BitTorrent curiousities

I've been playing around with BitTorrent again lately. One of the things that been nagging me is where "failed hashes" come from.

BitTorrent transfers files in smaller pieces, usually around 256kbytes, and double-checks them with their own hash (.torrent files are so big because they contain a list of all the hashes for all the pieces). Sometimes when you download a piece from a source, it fails the hash check, meaning it was corrupted.

One reason that's been documented on the web is that sometimes Internet devices have bugs that corrupt data. D-Link has a "gaming" mode that tries to fix some gaming protocols by correcting your NATted IP address. This means, in 4-billion bytes of random/compressed data, it will mistakenly see what it thinks is an IP address is needs to correct, thereby corrupting the chunk.

Another source of corruption is TCP. Its checksum doesn't always catch multi-bit errors. Therefore, it will report a packet as good that is actually corrupted.

Finally, one source I've found is that large chunks of a piece can be corrupted. I'm guessing that the file system on the disk drive of the sender got corrupted.

This points to two obvious changes that would be good for BitTorrent clients. The first is that senders should re-verify pieces when they send them (not just on reception) to see if they've been corrupted on the disk in the meantime. Second, clients can easily save the bad chunks and figure out why they got corrupted.

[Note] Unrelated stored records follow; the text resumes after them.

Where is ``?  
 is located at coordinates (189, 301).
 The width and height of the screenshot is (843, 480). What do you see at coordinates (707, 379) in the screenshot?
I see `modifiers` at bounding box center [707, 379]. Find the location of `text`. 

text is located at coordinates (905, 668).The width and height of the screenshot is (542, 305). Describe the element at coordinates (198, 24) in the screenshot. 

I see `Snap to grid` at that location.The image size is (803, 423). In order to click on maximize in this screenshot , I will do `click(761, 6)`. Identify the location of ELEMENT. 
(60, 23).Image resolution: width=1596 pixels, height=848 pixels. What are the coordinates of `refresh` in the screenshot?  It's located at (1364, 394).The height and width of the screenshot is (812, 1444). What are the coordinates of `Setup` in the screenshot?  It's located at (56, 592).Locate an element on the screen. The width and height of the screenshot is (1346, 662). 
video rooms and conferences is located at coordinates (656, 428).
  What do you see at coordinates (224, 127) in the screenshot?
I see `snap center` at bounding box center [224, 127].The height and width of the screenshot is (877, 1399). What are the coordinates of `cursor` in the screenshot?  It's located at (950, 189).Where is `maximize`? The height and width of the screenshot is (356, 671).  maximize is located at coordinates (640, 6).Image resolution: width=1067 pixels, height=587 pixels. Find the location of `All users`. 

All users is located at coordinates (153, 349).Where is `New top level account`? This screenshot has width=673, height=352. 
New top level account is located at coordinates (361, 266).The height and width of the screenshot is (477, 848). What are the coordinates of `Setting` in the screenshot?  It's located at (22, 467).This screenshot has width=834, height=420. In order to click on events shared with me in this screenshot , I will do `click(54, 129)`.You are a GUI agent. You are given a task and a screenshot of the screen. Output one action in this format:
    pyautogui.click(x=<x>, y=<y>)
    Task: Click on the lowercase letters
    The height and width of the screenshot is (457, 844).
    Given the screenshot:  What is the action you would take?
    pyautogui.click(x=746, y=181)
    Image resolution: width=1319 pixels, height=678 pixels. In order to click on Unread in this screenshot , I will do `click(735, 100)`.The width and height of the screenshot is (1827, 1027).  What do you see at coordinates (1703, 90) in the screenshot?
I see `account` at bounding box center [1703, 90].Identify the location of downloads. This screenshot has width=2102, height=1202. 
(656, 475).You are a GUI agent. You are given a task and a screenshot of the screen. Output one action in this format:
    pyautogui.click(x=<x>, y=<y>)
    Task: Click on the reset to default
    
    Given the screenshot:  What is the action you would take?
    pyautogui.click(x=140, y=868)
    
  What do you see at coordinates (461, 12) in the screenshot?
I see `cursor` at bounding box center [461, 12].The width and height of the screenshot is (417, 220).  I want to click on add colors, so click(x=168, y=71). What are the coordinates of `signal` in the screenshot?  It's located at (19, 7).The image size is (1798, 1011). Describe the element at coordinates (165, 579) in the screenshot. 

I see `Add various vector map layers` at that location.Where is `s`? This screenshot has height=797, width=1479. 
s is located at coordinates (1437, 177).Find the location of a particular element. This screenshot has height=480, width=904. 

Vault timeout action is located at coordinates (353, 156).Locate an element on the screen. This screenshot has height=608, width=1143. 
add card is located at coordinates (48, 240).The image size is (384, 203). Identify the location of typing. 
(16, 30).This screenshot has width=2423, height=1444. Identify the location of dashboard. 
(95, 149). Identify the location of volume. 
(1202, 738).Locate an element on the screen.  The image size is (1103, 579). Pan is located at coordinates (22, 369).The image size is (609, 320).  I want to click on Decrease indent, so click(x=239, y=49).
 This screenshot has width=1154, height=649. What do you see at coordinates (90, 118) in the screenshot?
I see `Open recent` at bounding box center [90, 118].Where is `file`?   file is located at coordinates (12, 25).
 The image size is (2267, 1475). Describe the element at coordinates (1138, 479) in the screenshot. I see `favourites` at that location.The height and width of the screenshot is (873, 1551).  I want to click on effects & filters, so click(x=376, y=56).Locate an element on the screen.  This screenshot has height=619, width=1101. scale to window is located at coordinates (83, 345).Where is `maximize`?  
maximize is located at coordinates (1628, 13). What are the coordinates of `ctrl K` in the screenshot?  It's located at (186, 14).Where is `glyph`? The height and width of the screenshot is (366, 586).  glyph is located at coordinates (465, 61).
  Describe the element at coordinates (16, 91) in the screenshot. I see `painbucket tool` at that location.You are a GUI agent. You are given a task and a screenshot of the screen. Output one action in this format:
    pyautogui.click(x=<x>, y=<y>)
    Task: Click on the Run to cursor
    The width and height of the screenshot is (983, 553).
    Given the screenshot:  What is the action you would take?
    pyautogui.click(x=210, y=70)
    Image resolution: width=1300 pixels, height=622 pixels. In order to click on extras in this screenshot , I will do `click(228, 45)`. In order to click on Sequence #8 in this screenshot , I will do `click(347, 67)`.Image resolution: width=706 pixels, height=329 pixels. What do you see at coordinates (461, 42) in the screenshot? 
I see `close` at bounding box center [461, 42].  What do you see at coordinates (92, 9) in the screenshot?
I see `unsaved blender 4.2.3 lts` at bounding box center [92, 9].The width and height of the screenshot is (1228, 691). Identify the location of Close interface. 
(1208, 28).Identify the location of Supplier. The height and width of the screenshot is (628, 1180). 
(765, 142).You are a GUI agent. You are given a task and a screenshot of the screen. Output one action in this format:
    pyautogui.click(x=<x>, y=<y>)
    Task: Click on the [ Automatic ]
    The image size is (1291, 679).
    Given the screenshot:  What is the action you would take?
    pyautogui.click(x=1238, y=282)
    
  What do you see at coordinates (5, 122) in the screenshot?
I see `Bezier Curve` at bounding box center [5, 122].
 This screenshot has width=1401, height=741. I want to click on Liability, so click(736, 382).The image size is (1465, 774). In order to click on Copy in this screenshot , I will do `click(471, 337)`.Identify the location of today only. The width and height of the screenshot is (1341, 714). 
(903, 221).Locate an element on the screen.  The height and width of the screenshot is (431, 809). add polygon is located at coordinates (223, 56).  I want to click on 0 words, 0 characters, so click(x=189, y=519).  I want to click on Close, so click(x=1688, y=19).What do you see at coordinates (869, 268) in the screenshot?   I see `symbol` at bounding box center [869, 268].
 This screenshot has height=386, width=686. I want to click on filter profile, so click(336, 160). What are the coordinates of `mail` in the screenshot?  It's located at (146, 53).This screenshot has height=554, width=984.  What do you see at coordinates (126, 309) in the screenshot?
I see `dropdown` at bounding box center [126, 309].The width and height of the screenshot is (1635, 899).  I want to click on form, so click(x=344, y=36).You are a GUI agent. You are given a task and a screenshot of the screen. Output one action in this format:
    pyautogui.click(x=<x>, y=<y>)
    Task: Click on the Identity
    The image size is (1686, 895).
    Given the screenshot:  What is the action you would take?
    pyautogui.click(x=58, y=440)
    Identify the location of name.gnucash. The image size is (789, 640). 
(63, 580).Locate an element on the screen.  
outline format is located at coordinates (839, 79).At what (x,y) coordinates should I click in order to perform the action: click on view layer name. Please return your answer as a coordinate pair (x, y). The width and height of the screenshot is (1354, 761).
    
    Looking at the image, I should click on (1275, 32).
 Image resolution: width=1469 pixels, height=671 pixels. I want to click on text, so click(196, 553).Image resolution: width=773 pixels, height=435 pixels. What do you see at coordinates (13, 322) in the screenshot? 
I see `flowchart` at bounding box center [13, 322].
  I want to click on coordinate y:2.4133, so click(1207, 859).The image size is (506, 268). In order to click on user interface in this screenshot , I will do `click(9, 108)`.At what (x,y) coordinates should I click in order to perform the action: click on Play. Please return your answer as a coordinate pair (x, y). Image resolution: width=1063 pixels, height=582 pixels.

For example, a client could compare the bad chunk with the eventual re-download of a good chunk. It could run tests on the regions of the pieces that differ. The nice thing about the TCP checksum algorithm is that you can just run it over those regions: if the corrupted piece and good piece have the same TCP checksum, then it's a good chance that the reason the chunk was corrupted was because of a network problem.

Likewise, if an entire 4k portion was corrupted, it's likely a disk error. If a 4-byte part is different, then it's likely the D-Link bug.

2 comments:

a. said...

You said "For example, a client could compare the bad chunk with the eventual re-download of a good chunk. It could run tests on the regions of the pieces that differ.". What should it do, then?

Tell the user? Does she care? Would she take the time to understand the problem and do something about it (if she could and cared)? Don't think so.

There may be some small gains in trying to catch those errors. But in times where bandwith is cheap, why not just download the same chunk from somewhere else and ignore the one machine sending out bad data.

A better idea might be to report stations which send bad chunks to a central authority: "That guy is sharing some music files, but he sends it corrupted so there is no copyright violation. No need to call the cops on him".

I guess some users would like to switch on some feature like that. ;-)

Ryan Russell said...

There are groups out there that intentionally poison downloads. I believe they eventually get voted off the island in most torrent systems.

There was a better hashing arrangement, merkel hashes. Bram never implemented it though, and tended to squash any discussion by others.